Il 14% del Pil dell’Unione europea è mosso dalla spesa delle amministrazioni pubbliche per opere, beni e servizi, sono circa 1.800 miliardi di euro all’anno.
Dedicando una quota di questa spesa agli acquisti verdi (il Green Public Procurement deciso da Bruxelles), si otterrebbe una formidabile spinta innovativa in direzione degli obiettivi di sostenibilità a livello locale, regionale, nazionale e internazionale. Ma molta strada deve essere ancora percorsa per rendere operativa questa scelta della Ue. Il quadro della situazione è tracciato dallo studio “L’economia circolare nelle politiche pubbliche. Il ruolo della certificazione”, realizzato da Accredia in collaborazione con l’Istituto di Management della Scuola Superiore Sant’Anna di Pisa.
L’analisi parte dalla sinergia tra acquisti verdi ed economia circolare. “L’individuazione del GPP come una leva su cui poggiare un’applicazione efficace dell’economia circolare ha suggerito alle autorità europee l’elaborazione di un nuovo concetto. Quello del Circular Procurement che, in modo efficace, esprime l’esigenza di potenziare lo strumento del GPP allo scopo di incrementare, automaticamente e indirettamente, i risultati legati agli obiettivi previsti in materia di economia circolare. In tal senso, per garantire la più efficiente intersezione tra i due temi, assumono un ruolo fondamentale i criteri ambientali. Vanno infatti inseriti e valorizzati i principi propri della circolarità dei prodotti, quali ad esempio la durabilità, la riparabilità, la disassemblabilità, l’efficienza delle risorse, il riuso, la ristrutturazione/ammodernamento, il riciclaggio e l’acquisto di prodotti realizzati con materiali riciclati”.
Il Circular Procurement
Il combinato disposto di queste due spinte (Gpp ed economia circolare) fuse in una (il Circular Procurement) dovrebbe fornire lo strumento per migliorare una situazione decisamente critica. Nel 2012 – documenta lo studio – l’Europa riciclava o riutilizzava solo il 40% dei prodotti giunti a fine vita, conferendone il restante 60% in discarica o in impianti di incenerimento. Ciò comportava una perdita complessiva del 95% di materiale e di valore economico ed energetico: dal riciclo dei materiali e dal recupero di energia l’Europa riusciva a catturare solo il 5% del valore originale delle materie prime.
Una strategia di crescita
Nel 2010 il valore del Pil tentava lentamente di risalire rispetto al -4,4% dell’anno precedente mentre la disoccupazione si assestava intorno al 10%. Intanto, nel mercato europeo venivano immessi 65 miliardi di tonnellate di materie prime e la produzione di rifiuti raggiungeva i 2,5 miliardi di tonnellate. Oltretutto la quota di consumi energetici soddisfatti da fonti rinnovabili era ferma al 12,5%. Partendo da questi dati (insoddisfacenti) la Commissione europea ha dunque deciso di proporre la nuova “Strategia Europa 2020” delineando il passaggio a una crescita intelligente, sostenibile ed inclusiva.

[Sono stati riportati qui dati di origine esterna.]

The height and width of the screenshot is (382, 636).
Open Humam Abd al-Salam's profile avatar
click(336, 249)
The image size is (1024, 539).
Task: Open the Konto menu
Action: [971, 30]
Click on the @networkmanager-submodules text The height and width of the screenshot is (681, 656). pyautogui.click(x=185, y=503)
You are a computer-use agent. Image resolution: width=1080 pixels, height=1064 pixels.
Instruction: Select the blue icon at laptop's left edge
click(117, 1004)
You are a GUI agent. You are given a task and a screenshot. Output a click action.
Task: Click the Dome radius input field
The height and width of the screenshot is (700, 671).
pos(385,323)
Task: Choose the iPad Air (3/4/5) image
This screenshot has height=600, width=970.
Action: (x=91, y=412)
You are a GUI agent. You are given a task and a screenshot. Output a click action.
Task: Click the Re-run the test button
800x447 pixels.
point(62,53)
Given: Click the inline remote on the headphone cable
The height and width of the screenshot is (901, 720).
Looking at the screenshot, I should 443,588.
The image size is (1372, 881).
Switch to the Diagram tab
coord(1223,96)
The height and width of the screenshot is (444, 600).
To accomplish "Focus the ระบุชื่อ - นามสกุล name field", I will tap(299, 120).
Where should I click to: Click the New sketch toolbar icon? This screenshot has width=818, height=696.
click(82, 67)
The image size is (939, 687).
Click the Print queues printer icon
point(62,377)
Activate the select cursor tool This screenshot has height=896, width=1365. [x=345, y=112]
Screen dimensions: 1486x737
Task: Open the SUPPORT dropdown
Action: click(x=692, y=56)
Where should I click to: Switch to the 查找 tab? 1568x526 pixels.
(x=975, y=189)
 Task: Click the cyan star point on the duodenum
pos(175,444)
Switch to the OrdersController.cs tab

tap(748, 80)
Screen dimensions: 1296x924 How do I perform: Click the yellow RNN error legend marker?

A due anni dalla data indicata (2020) il traguardo però appare ancora lontano. L’Italia viene indicata dal rapporto come il Paese leader nell’Unione europea per le politiche che riguardano il GPP perché è l’unico ad averlo reso obbligatorio a tutti i livelli amministrativi. Prevedendo infatti l’inserimento di CAM (Criteri Ambientali Minimi) specifici per settori merceologici e la creazione del Sistema Nazionale per la Protezione dell’Ambiente (operativo dal 14 gennaio 2017) per il monitoraggio sull’applicazione del GPP.
L’aggiornamento dei CAM
Eppure, nonostante la posizione di vantaggio all’interno del gruppo europeo, le difficoltà del nostro Paese nel campo del sostegno agli acquisti verdi non mancano. Le hanno evidenziate gli Stati Generali della Green Economy nel 2017, sottolineando le principali barriere riscontrate.
Tra questa vanno ricordate:
- disinformazione e impreparazione da parte della Pubblica Amministrazione sulle norme in materia di GPP e sulle tematiche ambientali;
- mancanza di linee guida chiare e parametri certi e condivisi sulla valutazione del costo del ciclo di vita e sulla quantificazione del valore economico delle esternalità ambientali;
- difficoltà da parte della Pubblica Amministrazione nella verifica di conformità dei beni e servizi offerti dai fornitori per quanto attiene alla rispondenza dei CAM;
- necessità di aggiornamento dei CAM con maggior frequenza.